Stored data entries
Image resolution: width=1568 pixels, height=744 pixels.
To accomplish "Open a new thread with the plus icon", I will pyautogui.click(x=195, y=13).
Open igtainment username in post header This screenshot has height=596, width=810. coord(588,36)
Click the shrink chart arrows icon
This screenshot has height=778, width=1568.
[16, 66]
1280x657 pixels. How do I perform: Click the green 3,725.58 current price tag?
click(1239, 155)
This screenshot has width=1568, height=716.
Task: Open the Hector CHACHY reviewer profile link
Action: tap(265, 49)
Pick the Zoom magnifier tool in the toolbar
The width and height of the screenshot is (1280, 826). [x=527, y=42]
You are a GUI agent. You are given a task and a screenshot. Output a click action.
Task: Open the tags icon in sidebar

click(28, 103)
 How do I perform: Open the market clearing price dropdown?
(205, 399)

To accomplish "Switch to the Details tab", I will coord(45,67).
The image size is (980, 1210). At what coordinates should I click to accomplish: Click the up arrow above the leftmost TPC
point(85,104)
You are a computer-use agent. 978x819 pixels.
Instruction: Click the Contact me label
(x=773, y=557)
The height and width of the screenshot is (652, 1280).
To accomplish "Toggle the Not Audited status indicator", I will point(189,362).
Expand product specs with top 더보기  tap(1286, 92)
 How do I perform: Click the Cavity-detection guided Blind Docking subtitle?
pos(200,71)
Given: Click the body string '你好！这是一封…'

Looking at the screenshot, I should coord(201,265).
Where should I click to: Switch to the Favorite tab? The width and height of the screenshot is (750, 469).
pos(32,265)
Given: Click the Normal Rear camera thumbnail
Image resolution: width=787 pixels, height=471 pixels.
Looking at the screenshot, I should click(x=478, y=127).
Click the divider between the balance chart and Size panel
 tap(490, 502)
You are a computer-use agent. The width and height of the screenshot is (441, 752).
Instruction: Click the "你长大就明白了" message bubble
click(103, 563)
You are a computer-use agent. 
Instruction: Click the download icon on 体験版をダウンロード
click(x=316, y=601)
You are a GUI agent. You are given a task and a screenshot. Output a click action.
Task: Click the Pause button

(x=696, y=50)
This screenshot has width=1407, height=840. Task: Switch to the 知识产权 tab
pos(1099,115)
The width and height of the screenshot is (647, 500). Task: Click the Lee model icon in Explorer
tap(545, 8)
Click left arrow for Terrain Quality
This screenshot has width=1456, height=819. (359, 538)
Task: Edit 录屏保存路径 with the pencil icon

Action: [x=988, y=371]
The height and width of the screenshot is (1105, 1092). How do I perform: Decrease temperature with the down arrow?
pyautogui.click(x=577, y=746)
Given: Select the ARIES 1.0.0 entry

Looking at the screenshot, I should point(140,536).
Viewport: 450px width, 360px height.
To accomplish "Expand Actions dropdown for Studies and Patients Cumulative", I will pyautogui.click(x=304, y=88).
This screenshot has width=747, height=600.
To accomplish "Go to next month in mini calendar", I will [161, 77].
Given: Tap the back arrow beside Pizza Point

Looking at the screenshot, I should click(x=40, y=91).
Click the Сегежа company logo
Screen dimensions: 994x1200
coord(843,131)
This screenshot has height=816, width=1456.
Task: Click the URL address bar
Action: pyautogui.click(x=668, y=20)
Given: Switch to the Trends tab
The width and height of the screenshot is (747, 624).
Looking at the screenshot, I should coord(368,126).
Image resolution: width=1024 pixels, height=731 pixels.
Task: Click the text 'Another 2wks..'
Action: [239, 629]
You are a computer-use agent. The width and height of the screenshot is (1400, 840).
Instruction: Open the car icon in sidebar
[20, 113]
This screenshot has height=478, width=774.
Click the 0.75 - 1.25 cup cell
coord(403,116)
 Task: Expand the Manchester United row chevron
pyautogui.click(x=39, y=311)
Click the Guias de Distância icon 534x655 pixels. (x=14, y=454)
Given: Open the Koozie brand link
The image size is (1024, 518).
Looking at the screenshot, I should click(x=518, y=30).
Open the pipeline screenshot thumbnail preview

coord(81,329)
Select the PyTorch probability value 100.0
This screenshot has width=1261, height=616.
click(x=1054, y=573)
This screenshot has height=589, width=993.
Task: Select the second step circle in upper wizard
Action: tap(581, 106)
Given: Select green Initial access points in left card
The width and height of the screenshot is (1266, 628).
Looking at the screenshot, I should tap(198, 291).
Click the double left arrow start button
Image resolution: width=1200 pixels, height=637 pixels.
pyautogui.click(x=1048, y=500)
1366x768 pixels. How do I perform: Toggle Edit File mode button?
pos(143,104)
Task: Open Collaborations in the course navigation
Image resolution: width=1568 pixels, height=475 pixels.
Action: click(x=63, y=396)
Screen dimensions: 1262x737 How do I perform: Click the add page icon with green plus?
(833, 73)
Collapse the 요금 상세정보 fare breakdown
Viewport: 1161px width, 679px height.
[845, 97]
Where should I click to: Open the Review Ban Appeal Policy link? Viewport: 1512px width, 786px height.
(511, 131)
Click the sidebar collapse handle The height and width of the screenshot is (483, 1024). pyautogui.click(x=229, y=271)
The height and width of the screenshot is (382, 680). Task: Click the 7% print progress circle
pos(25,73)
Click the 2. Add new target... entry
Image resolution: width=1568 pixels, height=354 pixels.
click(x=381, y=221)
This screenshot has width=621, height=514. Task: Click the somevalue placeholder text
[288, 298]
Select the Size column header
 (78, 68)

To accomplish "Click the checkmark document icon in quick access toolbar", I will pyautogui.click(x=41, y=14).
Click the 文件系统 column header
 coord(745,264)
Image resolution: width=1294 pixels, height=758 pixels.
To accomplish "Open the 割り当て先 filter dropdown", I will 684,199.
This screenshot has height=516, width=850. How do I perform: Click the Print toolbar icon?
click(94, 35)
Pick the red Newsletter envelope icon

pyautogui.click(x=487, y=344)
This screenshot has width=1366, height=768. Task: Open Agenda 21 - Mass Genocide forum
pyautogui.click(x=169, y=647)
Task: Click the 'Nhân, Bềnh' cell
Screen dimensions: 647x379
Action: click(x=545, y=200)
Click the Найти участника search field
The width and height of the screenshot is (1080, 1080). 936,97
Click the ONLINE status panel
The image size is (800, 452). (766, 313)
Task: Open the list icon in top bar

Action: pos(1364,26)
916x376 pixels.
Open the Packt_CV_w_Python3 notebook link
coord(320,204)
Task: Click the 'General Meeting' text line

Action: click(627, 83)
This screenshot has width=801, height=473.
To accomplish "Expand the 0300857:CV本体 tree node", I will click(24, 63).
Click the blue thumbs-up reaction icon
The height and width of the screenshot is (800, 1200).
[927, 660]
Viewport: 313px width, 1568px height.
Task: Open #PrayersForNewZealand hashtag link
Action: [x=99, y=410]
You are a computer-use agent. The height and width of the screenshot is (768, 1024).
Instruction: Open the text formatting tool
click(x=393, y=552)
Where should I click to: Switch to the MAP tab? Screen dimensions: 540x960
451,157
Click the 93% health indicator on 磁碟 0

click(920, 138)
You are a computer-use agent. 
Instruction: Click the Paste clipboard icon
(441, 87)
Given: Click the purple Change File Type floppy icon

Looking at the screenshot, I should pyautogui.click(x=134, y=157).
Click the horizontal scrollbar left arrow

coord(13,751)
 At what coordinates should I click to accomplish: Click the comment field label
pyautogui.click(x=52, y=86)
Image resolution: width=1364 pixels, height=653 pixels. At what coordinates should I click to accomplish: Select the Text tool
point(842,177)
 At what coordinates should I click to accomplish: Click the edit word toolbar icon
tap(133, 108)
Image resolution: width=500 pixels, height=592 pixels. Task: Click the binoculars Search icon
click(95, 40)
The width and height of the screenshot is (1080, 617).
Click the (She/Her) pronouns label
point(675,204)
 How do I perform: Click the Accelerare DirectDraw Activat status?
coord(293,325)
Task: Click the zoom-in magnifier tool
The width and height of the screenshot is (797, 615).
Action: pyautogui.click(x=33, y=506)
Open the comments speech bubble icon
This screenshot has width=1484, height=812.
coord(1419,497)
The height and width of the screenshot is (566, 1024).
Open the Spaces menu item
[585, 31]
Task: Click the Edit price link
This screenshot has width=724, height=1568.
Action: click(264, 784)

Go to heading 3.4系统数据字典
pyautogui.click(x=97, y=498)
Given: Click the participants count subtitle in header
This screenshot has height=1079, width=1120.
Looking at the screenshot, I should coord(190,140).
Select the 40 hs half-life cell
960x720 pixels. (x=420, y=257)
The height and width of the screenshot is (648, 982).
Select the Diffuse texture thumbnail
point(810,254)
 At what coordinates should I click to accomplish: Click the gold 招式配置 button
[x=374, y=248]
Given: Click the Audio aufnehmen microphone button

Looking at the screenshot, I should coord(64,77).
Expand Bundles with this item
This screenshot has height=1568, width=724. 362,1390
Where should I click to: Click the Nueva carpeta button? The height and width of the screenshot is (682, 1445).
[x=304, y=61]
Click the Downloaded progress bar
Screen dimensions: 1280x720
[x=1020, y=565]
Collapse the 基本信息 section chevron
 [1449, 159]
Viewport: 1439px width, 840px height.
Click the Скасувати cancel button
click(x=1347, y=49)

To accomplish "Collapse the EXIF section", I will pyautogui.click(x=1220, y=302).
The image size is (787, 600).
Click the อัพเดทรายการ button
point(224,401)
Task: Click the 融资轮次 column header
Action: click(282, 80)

# [Problem requirements]
If a line of the data holds the string "access", list it.

# [Response to the exercise]
Given: Select green Initial access points in left card
To accomplish "Click the checkmark document icon in quick access toolbar", I will pyautogui.click(x=41, y=14).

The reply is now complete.